**Given data**

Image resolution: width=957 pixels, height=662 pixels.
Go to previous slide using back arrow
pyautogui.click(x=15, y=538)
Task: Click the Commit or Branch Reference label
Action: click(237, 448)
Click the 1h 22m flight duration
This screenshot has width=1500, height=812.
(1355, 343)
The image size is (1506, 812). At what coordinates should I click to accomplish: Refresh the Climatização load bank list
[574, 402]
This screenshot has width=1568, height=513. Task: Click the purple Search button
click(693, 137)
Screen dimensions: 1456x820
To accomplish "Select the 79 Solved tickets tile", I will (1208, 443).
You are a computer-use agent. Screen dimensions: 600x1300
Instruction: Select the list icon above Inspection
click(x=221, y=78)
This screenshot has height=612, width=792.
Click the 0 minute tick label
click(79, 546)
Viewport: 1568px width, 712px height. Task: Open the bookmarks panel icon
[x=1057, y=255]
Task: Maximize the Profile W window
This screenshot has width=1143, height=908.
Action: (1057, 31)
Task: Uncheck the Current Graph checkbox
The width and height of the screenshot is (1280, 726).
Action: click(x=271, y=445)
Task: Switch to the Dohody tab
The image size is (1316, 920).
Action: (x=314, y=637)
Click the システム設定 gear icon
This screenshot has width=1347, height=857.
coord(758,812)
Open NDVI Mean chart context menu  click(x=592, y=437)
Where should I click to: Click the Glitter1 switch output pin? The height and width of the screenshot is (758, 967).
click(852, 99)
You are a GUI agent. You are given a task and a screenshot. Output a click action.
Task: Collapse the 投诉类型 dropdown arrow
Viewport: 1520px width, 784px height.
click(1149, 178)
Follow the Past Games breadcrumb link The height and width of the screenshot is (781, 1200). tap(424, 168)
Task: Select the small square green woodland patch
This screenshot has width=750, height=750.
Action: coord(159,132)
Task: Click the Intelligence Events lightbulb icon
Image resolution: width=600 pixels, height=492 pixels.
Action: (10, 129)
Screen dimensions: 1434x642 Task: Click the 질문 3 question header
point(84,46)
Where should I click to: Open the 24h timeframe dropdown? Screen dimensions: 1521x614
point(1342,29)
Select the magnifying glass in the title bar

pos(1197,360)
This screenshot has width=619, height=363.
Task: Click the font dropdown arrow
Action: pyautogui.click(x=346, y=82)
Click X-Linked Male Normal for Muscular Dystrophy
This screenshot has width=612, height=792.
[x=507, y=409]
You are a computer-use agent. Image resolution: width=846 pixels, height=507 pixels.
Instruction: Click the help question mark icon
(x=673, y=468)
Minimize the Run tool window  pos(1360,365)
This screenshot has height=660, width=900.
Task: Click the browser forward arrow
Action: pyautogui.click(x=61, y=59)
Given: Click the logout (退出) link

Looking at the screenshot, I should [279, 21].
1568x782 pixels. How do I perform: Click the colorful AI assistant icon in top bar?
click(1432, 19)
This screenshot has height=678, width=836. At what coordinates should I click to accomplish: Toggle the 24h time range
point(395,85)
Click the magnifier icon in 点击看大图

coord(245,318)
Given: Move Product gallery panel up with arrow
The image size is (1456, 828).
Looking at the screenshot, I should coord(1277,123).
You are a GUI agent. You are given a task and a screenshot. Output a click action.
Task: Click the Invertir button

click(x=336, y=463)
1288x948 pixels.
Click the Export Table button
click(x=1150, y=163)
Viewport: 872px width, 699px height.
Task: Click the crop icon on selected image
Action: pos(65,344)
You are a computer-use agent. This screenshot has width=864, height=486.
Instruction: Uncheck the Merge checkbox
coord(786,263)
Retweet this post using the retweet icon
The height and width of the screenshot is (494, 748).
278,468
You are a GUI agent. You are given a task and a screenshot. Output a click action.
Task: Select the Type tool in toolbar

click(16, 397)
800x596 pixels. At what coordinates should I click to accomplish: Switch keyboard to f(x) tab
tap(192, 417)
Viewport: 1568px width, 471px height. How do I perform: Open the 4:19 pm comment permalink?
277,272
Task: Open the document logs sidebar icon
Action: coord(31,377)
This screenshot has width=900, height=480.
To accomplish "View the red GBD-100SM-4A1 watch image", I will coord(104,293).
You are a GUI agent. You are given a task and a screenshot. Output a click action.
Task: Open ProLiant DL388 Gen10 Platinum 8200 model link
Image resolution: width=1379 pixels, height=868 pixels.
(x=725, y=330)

**Task directions**
Duplicate the lines starting at the one that contains "Screen dimensions: 1434x642" and ending at the one that contains "click(1432, 19)", including both.

**Answer to the problem**
Screen dimensions: 1434x642 Task: Click the 질문 3 question header
point(84,46)
Where should I click to: Open the 24h timeframe dropdown? Screen dimensions: 1521x614
point(1342,29)
Select the magnifying glass in the title bar

pos(1197,360)
This screenshot has width=619, height=363.
Task: Click the font dropdown arrow
Action: pyautogui.click(x=346, y=82)
Click X-Linked Male Normal for Muscular Dystrophy
This screenshot has width=612, height=792.
[x=507, y=409]
You are a computer-use agent. Image resolution: width=846 pixels, height=507 pixels.
Instruction: Click the help question mark icon
(x=673, y=468)
Minimize the Run tool window  pos(1360,365)
This screenshot has height=660, width=900.
Task: Click the browser forward arrow
Action: pyautogui.click(x=61, y=59)
Given: Click the logout (退出) link

Looking at the screenshot, I should [279, 21].
1568x782 pixels. How do I perform: Click the colorful AI assistant icon in top bar?
click(1432, 19)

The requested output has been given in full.